Il Portiere Di Milano Che Ritrovò Un Figlio In Una Notte Di Febbre-tantan

A Milano, certe notti sembrano fatte solo di passi trattenuti, porte che si chiudono piano e luci fredde rimaste accese nei corridoi.

Nel vecchio studentato dove lavorava Signor Ernesto, il silenzio non era mai davvero silenzio.

C’erano frigoriferi che ronzavano nelle cucine comuni, ascensori lenti che gemevano tra un piano e l’altro, finestre socchiuse da cui entrava aria umida, e ragazzi che rientravano tardi con lo zaino sulle spalle e il volto di chi aveva già imparato che crescere costa.

Image

Ernesto aveva 73 anni e faceva il portiere notturno.

Non era un uomo che occupava spazio.

Stava nella sua guardiola con una lampada piccola, un registro degli ingressi, un mazzo di chiavi pesante e una giacca sempre pulita, anche quando nessuno avrebbe dovuto notarlo.

Le sue scarpe erano lucidate ogni sera.

Non per vanità.

Per rispetto.

Perché c’erano persone che, quando perdono quasi tutto, si aggrappano alle ultime forme di ordine come a una ringhiera.

Ernesto salutava tutti con un cenno discreto.

Alcuni studenti rispondevano.

Altri passavano senza guardarlo, troppo presi dagli esami, dai turni serali, dai messaggi lasciati in sospeso, dalle famiglie lontane che chiedevano sempre la stessa cosa: “Stai mangiando?”

Lui non se la prendeva.

Conosceva la stanchezza.

Conosceva anche la solitudine che si finge dignità.

Anni prima aveva avuto un figlio.

Questa era la frase che la gente sapeva, se proprio qualcuno chiedeva.
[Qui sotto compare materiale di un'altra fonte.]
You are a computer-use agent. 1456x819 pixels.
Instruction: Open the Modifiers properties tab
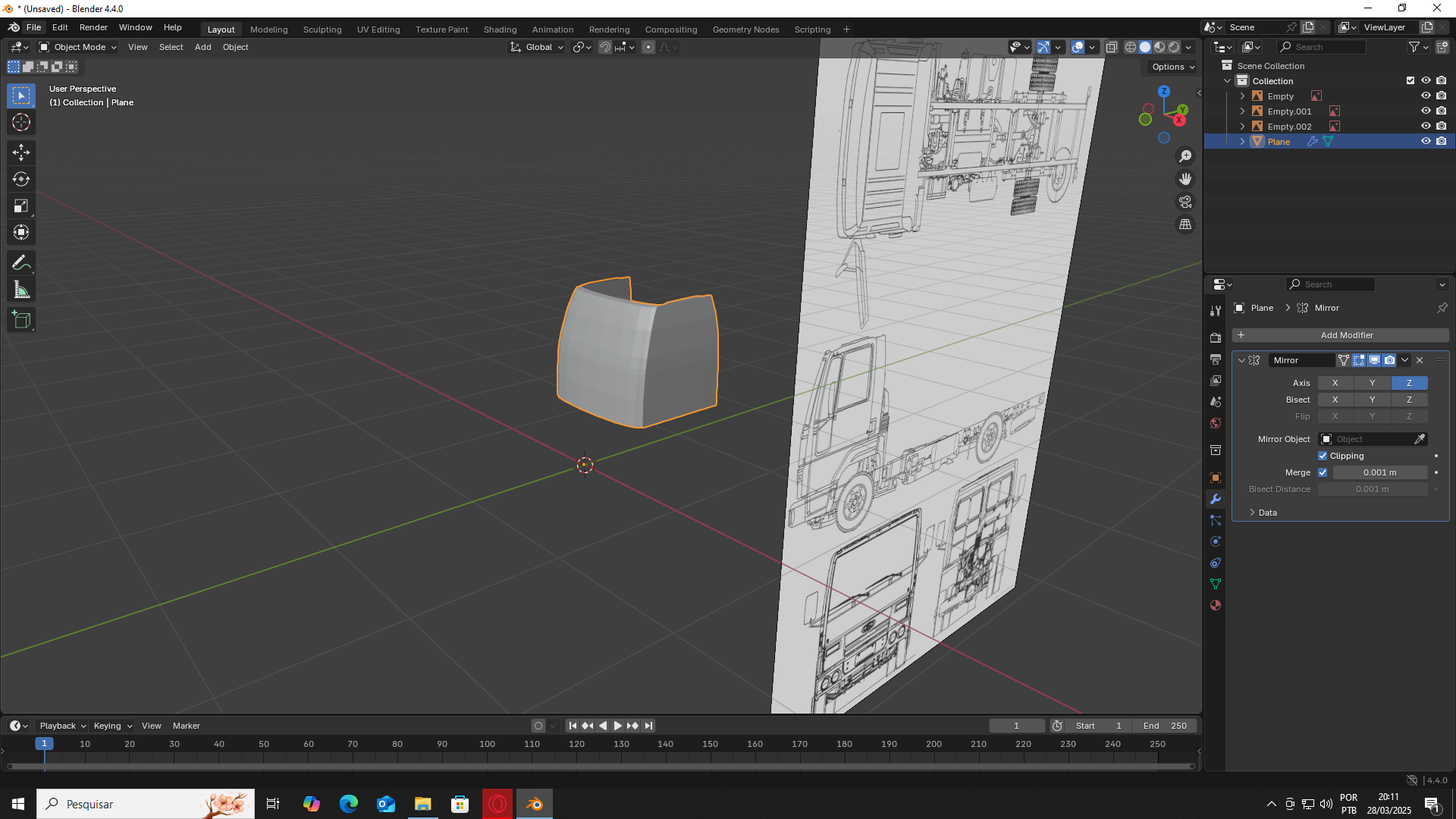[1216, 499]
Non sapevano quasi niente del resto.

Non sapevano del giorno dell’incidente, del telefono che aveva squillato in un orario sbagliato, del corridoio dove Ernesto aveva aspettato una risposta che non sarebbe cambiata, della sedia su cui si era seduto come un uomo già invecchiato di colpo.

Non sapevano che da quel giorno nessuno lo aveva più chiamato papà.

La parola era rimasta sospesa nella sua vita come una tazza lasciata sul tavolo e mai più toccata.

A casa sua c’era ancora una fotografia consumata.

Non la teneva su una parete grande, non la mostrava agli altri, non la usava per farsi compatire.

La teneva nel portafoglio, dietro una ricevuta piegata e una tessera sbiadita.

Ogni tanto, durante le ore più vuote della notte, la sfiorava con il pollice e poi richiudeva tutto.

Come se quel gesto bastasse a rimettere il mondo al suo posto per qualche secondo.

Il vecchio studentato non era bello nel modo in cui si raccontano le cose belle.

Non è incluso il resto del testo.